His defense team rested its case Friday. Now, all that remains before the jury begins its deliberations are closing arguments by the prosecution and Porter’s lawyers.
After that, the jury — comprised of three black men, three white women and two white men — will determine Porter’s guilty or innocence on the following counts: involuntary manslaughter, second-degree assault, misconduct in office and reckless endangerment.
‘A nice and honest guy’
On Friday, Porter’s mother, Helena, described him “a nice (and) honest guy.”
“He likes to keep the peace,” she added. “He’s the peacemaker.”
Baltimore police Capt. Justin Reynolds also testified for the defense, explaining that the “transporting officer” is responsible for those taken into custody. Porter was not the transporting officer in Gray’s case.
When Porter helped Gray onto a bench in the wagon during one of the stops that April day, he did more than he was required to do, according to Reynolds.

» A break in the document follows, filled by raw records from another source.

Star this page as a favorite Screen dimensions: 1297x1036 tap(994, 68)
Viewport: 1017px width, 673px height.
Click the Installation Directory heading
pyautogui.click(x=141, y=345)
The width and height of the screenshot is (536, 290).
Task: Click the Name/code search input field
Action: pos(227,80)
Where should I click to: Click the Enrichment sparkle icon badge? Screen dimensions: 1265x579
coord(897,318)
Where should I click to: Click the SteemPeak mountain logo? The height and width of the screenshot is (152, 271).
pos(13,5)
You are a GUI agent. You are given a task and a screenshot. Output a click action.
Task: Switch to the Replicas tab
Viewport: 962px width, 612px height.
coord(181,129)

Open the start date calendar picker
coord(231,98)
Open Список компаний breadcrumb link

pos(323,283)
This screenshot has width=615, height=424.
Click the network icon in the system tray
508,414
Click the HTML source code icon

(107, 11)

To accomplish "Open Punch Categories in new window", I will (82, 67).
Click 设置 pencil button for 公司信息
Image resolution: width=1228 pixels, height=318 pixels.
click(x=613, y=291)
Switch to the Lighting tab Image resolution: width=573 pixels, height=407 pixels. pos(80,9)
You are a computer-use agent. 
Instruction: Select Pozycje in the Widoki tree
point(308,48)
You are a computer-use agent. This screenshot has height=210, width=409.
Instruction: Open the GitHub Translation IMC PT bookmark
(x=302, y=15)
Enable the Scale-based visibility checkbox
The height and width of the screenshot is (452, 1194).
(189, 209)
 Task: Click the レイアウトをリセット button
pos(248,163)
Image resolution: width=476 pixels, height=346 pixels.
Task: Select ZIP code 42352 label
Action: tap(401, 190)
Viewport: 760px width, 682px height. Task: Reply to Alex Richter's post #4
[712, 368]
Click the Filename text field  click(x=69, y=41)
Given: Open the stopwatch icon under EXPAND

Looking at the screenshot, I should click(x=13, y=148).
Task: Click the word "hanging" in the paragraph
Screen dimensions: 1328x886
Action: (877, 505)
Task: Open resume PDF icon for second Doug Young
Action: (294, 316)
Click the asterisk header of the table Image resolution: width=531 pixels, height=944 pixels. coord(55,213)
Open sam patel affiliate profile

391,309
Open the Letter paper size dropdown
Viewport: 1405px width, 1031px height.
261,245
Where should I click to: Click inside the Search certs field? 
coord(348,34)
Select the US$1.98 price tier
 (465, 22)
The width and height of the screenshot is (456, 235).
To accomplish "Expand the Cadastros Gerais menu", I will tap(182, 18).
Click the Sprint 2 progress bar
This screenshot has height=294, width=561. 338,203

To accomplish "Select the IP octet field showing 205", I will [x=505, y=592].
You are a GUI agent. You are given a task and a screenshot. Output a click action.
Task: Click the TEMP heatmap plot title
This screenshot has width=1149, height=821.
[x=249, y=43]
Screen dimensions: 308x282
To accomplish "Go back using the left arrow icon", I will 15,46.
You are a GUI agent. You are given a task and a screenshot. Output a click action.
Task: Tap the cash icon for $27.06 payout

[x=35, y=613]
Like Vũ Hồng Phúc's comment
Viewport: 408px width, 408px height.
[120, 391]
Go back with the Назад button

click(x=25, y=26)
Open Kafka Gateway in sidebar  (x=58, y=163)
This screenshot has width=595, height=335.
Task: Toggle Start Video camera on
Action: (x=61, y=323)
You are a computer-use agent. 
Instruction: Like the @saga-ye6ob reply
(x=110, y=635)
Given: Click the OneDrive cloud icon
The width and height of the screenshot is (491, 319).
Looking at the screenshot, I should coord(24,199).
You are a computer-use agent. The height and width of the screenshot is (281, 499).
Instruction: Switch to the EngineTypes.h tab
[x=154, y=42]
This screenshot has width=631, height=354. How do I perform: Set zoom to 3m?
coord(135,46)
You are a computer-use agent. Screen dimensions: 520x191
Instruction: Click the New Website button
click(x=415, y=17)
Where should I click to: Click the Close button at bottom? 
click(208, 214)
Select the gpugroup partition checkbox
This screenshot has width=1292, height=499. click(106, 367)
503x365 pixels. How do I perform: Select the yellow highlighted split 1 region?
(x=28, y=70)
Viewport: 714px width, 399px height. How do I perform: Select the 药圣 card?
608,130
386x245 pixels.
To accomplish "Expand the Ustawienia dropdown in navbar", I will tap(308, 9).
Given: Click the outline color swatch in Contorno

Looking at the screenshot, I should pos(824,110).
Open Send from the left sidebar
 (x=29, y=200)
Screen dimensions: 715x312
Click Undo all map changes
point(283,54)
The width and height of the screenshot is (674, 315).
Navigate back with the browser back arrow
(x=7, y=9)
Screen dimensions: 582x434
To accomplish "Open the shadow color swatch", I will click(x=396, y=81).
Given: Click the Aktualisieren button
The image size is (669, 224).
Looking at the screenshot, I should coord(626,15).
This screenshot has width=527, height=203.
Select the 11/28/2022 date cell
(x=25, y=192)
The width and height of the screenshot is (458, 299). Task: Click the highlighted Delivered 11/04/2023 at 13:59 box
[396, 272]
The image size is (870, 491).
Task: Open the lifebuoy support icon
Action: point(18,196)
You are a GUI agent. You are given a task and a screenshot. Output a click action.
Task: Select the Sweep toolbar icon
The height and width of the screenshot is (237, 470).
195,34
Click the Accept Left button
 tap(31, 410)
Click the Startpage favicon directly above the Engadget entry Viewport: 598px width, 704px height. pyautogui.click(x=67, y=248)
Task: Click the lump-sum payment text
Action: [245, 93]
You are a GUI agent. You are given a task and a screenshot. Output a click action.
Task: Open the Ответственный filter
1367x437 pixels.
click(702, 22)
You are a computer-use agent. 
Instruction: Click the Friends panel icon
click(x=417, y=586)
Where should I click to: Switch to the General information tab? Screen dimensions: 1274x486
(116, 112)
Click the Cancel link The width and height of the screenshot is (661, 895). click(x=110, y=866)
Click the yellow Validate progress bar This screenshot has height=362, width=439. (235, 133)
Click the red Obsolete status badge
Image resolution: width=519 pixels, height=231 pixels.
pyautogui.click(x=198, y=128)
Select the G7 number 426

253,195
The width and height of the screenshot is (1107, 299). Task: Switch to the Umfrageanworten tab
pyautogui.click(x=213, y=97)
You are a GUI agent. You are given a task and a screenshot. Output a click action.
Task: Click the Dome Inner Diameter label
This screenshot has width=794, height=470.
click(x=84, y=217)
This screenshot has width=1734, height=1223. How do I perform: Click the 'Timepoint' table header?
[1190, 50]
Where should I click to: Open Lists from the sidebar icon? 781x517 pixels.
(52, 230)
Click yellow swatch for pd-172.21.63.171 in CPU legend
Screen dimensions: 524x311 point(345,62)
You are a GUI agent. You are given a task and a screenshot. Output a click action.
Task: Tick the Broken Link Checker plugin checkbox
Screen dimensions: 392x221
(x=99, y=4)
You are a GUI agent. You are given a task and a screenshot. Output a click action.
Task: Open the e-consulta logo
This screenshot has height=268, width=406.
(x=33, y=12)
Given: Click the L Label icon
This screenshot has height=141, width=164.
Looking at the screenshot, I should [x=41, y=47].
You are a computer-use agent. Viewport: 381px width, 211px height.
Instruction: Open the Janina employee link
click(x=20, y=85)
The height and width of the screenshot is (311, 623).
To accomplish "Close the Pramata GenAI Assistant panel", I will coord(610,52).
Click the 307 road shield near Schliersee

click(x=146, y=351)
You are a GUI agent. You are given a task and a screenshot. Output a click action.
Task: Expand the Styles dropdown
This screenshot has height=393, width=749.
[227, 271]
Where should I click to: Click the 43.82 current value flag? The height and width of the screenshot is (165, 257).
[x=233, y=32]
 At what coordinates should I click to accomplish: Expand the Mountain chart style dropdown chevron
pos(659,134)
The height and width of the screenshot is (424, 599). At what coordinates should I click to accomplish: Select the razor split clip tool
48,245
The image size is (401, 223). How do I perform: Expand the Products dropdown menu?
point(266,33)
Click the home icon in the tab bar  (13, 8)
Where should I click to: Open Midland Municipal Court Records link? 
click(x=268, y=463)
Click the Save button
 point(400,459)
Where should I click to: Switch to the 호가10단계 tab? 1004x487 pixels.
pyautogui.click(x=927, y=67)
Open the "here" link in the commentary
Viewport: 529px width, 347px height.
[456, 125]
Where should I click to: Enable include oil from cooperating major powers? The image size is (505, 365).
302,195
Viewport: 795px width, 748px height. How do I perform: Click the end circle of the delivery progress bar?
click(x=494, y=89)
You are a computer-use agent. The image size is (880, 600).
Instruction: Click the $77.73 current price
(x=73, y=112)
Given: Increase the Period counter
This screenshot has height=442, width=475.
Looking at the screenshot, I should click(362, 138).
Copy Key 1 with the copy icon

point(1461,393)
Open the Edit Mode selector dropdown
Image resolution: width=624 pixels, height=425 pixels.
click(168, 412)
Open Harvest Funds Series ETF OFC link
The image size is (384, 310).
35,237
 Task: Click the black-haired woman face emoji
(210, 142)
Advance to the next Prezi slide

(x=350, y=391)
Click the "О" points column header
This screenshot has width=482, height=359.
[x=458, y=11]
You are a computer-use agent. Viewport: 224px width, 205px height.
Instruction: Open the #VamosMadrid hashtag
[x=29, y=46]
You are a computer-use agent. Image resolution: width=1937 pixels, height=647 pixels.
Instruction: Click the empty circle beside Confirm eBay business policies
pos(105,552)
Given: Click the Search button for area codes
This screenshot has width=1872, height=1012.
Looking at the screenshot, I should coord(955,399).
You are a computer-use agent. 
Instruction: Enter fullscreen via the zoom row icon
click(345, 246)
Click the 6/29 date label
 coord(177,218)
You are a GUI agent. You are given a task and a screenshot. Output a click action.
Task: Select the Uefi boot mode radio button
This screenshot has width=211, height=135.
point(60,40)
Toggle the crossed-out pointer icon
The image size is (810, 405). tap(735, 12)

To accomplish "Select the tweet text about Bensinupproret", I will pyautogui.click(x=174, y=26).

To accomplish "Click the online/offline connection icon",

“He went beyond what he could have and still kept within the policy,” Reynolds testified.
Porter, 26, has said Gray was kicking the inside of the police van en route to the station, and he had tried to kick out the window of a patrol car during an arrest a few weeks earlier.
Report finds gaps in unrest preparedness
Authorities say Gray broke his neck April 12 while being transported in a police van, shackled but not wearing a seat belt. He died a week later.
His death sparked outrage and demonstrations, some of which were plagued by arson, vandalism and looting, despite his family’s pleas for peace.
An independent report by researchers at Johns Hopkins University released Friday cited gaps in Baltimore’s preparedness for the unrest.
The researchers made recommendations similar to those in an earlier report, including the development of policies for mass demonstrations and improved intelligence gathering, according to a statement from Mayor Stephanie Rawlings-Blake. Many of the recommendations have already been implemented.
During his four-hour testimony Wednesday, Porter contended that of the roughly 150 prisoners he has placed in a police wagon since joining the Baltimore Police Department in 2010, none was secured with a seat belt — in part, out of concern for officers’ safety while in the wagon’s tight quarters.
Prisoners were never secured with seat belts during field training, and though cadets were instructed to secure prisoners with seat belts, they were not shown how, Porter said.
“It is the responsibility of the wagon driver to get the prisoner from point A to point B,” he told the jury.
Prosecutors allege that Gray didn’t get the medical help he asked for during one stop of the van. An autopsy showed his spinal column was “functionally” severed. The cause of his death was a neck injury, and the manner of his death was homicide, a medical examiner testified last week.
Porter has testified that Gray didn’t ask to be transported to the hospital until the fourth of six stops along the 45-minute ride to the police station. Porter relayed the information to the driver, he testified, but he didn’t call a medic because Gray didn’t appear injured and didn’t articulate what was wrong.
Baltimore police canceled leave for officers who had days off from Monday through Friday. Officers will be scheduled to work 12-hour shifts instead of the usual 10 hours.